Back to skill
Skillv1.2.0
ClawScan security
Paragraph · ClawHub's context-aware review of the artifact, metadata, and declared behavior.
Scanner verdict
SuspiciousMar 10, 2026, 3:09 AM
- Verdict
- suspicious
- Confidence
- medium
- Model
- gpt-5-mini
- Summary
- The skill appears to be a legitimate Paragraph.com API integration, but there are inconsistencies (missing declared env vars in registry metadata and absent upstream homepage/source), and the instructions encourage the agent to read local files — review before installing and provide only a scoped API key.
- Guidance
- This skill appears to implement a real Paragraph.com API client and needs a Paragraph API key and publication slug to function. Before installing: (1) Confirm the registry metadata is updated to list PARAGRAPH_API_KEY and PARAGRAPH_PUBLICATION_SLUG (the SKILL.md does, but the top-level summary does not). (2) Inspect skill.js (present in the package) yourself — it appears to call only Paragraph endpoints and uses the API key from env, but you should verify there are no additional/hidden endpoints. (3) Be aware the agent may be asked (by example prompts) to read local files (markdown or CSV) to create posts or import subscribers — only allow file access you trust. (4) Use a least-privilege API key (rotate it if possible) and avoid sharing long-lived high-privilege credentials. (5) If you need stronger assurance, request the upstream repo/homepage (the SKILL.md points to a GitHub URL but the submission shows 'Source: unknown / Homepage: none') and verify the published repository and its history before enabling the skill.
Review Dimensions
- Purpose & Capability
- noteThe skill's name, README, SKILL.md, and code all implement a Paragraph.com API client and request the Paragraph API key and publication slug — which are appropriate for the stated purpose.

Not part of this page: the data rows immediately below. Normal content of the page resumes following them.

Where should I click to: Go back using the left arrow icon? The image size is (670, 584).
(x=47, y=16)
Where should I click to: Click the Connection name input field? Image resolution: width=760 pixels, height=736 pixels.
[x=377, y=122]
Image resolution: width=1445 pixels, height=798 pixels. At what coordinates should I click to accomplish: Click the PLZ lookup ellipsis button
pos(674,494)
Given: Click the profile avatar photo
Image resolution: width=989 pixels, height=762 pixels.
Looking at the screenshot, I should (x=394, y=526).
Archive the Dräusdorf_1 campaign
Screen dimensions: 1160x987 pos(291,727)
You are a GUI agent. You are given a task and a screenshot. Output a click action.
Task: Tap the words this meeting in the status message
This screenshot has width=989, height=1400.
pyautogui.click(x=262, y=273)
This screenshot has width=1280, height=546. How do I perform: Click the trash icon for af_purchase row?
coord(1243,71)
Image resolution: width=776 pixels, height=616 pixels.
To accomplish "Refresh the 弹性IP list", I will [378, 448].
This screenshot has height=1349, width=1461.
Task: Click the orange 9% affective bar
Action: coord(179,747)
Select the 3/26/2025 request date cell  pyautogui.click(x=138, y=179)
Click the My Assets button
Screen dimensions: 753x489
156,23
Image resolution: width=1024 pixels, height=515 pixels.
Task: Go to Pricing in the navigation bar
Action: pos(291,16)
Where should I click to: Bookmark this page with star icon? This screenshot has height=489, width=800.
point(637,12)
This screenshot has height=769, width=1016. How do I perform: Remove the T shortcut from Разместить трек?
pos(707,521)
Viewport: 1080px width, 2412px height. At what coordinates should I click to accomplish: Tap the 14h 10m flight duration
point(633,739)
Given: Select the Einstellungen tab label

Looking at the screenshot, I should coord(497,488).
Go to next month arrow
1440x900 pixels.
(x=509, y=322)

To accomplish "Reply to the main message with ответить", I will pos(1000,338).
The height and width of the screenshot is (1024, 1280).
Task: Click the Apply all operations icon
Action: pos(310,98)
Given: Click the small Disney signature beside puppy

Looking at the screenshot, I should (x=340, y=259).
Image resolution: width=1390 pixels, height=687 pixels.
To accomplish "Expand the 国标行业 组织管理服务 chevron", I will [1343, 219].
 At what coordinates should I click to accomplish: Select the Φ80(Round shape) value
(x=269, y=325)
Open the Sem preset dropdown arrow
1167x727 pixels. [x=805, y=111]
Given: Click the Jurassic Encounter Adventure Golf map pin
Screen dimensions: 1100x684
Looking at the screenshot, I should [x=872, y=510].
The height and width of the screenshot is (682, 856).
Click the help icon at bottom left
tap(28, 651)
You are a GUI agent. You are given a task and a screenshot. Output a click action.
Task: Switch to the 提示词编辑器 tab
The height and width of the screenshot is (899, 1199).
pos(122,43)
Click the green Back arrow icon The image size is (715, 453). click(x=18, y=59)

However, the registry metadata at the top of the submission states 'Required env vars: none' and 'Primary credential: none' while SKILL.md, package.json, and config.example.json require PARAGRAPH_API_KEY and PARAGRAPH_PUBLICATION_SLUG. That metadata mismatch is inconsistent and should be corrected/clarified.
- Instruction Scope
- noteSKILL.md and README contain examples where an agent is expected to read local files (e.g., import subscribers from /path/to/subscribers.csv or publish markdown from memory/2026-03-10.md). Reading user files is relevant to publishing/import features but grants the agent ability to access arbitrary local content when those examples are used — make sure you only allow file access you intend to share.
- Install Mechanism
- okNo install spec is provided (instruction-only style) and the code relies on Node's native fetch (Node 19+). There are no external download URLs or third-party packages. The only files included are the skill implementation and tests, which is low risk from an install mechanism perspective.
- Credentials
- concernThe skill legitimately needs PARAGRAPH_API_KEY and PARAGRAPH_PUBLICATION_SLUG (and optionally PARAGRAPH_PUBLICATION_ID and PARAGRAPH_API_BASE_URL). Those environment variables are declared inside SKILL.md, README, and package.json but were not declared in the submitted registry 'Requirements' summary — this discrepancy is concerning because the registry entry underreports required credentials. The requested env vars themselves are proportional to the skill's function.
- Persistence & Privilege
- okalways:false and default autonomous invocation are set (normal). The skill does not request system-wide configuration changes or access to other skills' credentials. It does cache publication ID/slug in-module at runtime (normal transient behavior).